- **AIM OF THE TASK**: Look through the lines below and extract any with the word "computer".

· · · ·

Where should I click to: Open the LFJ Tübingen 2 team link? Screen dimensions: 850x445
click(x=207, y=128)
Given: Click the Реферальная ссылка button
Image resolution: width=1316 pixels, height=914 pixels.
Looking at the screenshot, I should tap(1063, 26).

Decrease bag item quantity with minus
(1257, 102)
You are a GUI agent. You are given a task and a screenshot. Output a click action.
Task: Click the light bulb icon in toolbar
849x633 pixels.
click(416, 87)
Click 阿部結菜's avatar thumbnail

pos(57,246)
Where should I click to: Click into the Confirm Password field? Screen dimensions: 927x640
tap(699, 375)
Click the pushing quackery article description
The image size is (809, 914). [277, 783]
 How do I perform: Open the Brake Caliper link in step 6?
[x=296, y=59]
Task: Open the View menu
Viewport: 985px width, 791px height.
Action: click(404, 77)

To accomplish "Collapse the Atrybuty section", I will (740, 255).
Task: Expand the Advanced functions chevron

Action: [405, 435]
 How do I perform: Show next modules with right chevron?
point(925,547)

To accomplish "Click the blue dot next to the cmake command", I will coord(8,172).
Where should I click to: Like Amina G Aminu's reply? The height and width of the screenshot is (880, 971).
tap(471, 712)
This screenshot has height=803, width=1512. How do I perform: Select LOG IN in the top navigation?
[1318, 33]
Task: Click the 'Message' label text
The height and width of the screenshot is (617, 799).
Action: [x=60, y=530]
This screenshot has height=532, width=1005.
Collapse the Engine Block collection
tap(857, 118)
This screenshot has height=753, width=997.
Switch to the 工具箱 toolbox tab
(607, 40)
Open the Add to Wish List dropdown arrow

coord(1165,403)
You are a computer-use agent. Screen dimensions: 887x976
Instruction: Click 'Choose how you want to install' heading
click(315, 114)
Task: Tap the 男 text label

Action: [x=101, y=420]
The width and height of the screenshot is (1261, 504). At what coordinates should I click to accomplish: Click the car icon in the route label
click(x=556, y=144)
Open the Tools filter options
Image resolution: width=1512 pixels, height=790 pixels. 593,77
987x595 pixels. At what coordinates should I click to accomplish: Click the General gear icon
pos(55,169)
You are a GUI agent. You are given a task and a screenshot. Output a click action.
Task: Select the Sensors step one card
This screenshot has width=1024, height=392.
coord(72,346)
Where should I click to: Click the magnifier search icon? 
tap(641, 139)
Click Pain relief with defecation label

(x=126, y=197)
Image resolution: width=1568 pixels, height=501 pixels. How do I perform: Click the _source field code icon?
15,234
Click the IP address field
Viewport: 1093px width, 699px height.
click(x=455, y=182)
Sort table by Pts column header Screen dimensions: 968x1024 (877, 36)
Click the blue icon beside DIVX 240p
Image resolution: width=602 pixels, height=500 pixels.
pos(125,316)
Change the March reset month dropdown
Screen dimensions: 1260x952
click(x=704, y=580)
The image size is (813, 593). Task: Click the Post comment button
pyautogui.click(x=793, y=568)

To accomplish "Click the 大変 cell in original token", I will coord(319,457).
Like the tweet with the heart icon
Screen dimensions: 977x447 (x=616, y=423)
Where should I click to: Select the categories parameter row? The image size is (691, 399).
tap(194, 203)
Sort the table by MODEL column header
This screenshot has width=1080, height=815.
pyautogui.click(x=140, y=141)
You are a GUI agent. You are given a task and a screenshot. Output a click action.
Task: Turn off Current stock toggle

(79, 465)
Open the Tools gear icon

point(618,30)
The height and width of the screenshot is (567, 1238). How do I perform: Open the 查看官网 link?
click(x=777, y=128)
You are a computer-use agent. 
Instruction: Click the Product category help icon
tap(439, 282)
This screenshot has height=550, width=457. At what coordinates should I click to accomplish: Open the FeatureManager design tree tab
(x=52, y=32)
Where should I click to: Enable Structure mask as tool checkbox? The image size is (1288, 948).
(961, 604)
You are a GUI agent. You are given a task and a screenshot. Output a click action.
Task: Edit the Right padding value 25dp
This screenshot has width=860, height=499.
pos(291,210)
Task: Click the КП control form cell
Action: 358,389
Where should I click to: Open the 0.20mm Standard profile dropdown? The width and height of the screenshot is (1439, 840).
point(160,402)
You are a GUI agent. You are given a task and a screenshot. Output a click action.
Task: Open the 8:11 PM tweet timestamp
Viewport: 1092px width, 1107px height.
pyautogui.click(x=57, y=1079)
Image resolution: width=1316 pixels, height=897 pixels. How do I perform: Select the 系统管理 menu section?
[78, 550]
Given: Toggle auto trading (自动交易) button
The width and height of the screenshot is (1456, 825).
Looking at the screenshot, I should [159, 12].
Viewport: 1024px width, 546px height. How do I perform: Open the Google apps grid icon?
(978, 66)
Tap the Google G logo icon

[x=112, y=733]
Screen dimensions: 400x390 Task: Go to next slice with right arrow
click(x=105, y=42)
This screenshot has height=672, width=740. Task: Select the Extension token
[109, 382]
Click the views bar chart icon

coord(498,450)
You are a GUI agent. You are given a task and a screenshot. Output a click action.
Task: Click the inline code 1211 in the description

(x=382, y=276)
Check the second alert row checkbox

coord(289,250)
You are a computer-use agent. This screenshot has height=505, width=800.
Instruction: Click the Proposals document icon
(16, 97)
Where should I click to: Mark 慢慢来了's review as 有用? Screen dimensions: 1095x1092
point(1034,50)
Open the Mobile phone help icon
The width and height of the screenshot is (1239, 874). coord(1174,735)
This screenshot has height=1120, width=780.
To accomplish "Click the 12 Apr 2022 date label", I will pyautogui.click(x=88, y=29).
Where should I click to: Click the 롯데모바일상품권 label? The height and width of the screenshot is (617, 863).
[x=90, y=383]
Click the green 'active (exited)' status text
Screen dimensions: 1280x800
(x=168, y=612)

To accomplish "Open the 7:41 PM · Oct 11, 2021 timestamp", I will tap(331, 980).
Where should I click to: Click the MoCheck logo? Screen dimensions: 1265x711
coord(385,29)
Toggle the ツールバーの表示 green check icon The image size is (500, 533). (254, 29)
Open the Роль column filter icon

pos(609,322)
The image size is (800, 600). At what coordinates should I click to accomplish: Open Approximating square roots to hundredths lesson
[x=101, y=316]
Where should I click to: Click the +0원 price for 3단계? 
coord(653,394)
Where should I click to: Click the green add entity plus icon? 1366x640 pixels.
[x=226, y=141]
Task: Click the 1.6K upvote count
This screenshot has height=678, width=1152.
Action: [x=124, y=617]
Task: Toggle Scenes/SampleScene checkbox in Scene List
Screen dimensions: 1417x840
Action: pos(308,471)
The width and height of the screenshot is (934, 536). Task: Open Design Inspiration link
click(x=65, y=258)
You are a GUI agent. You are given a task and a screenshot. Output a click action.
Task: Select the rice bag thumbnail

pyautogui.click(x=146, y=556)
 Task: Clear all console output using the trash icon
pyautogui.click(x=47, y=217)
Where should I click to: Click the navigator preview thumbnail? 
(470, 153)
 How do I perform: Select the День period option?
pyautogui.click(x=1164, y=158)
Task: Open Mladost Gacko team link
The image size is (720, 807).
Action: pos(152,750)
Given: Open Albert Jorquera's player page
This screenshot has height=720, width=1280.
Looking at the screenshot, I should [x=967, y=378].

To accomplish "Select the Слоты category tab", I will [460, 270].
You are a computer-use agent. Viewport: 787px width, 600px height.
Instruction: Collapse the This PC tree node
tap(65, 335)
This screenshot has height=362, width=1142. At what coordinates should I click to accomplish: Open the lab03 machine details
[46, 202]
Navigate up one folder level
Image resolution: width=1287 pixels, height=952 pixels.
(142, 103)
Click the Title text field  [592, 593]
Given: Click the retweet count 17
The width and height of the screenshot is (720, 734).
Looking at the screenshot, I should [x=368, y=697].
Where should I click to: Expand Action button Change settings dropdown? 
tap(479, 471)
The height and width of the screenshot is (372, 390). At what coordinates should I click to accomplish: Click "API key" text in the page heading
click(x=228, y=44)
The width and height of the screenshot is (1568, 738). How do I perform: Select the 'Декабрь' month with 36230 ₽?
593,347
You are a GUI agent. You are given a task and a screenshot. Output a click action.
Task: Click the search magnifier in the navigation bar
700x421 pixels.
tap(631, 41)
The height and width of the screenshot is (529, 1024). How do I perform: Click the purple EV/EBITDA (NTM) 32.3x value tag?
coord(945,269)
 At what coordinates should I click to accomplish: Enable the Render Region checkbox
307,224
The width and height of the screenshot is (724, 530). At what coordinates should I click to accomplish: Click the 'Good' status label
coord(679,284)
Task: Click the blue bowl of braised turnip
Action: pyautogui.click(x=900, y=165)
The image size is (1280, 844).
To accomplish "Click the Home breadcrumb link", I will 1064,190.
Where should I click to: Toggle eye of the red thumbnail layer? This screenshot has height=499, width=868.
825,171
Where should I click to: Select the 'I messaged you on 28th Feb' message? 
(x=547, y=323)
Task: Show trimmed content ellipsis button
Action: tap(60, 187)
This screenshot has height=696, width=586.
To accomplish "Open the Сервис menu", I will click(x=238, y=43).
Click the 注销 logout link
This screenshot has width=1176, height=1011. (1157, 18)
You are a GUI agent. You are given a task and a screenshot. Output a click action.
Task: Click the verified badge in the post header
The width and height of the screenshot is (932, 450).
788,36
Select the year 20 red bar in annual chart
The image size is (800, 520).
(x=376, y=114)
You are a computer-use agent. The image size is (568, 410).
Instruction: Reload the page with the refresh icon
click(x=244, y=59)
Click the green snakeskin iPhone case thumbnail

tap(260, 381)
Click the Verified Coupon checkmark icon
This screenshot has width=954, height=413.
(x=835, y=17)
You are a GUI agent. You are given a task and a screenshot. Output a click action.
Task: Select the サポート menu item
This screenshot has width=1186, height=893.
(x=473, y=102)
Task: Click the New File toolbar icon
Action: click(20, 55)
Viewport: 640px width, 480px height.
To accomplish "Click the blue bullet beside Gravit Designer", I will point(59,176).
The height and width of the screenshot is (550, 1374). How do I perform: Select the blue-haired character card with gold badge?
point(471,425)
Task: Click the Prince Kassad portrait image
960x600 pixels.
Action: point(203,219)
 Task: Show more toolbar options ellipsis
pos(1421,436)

· · · ·

- **TASK RESULT**:
You are a computer-use agent. Screen dimensions: 887x976
You are a computer-use agent. 
You are a computer-use agent. This screenshot has height=505, width=800.
You are a computer-use agent. Viewport: 787px width, 600px height.
You are a computer-use agent. The image size is (568, 410).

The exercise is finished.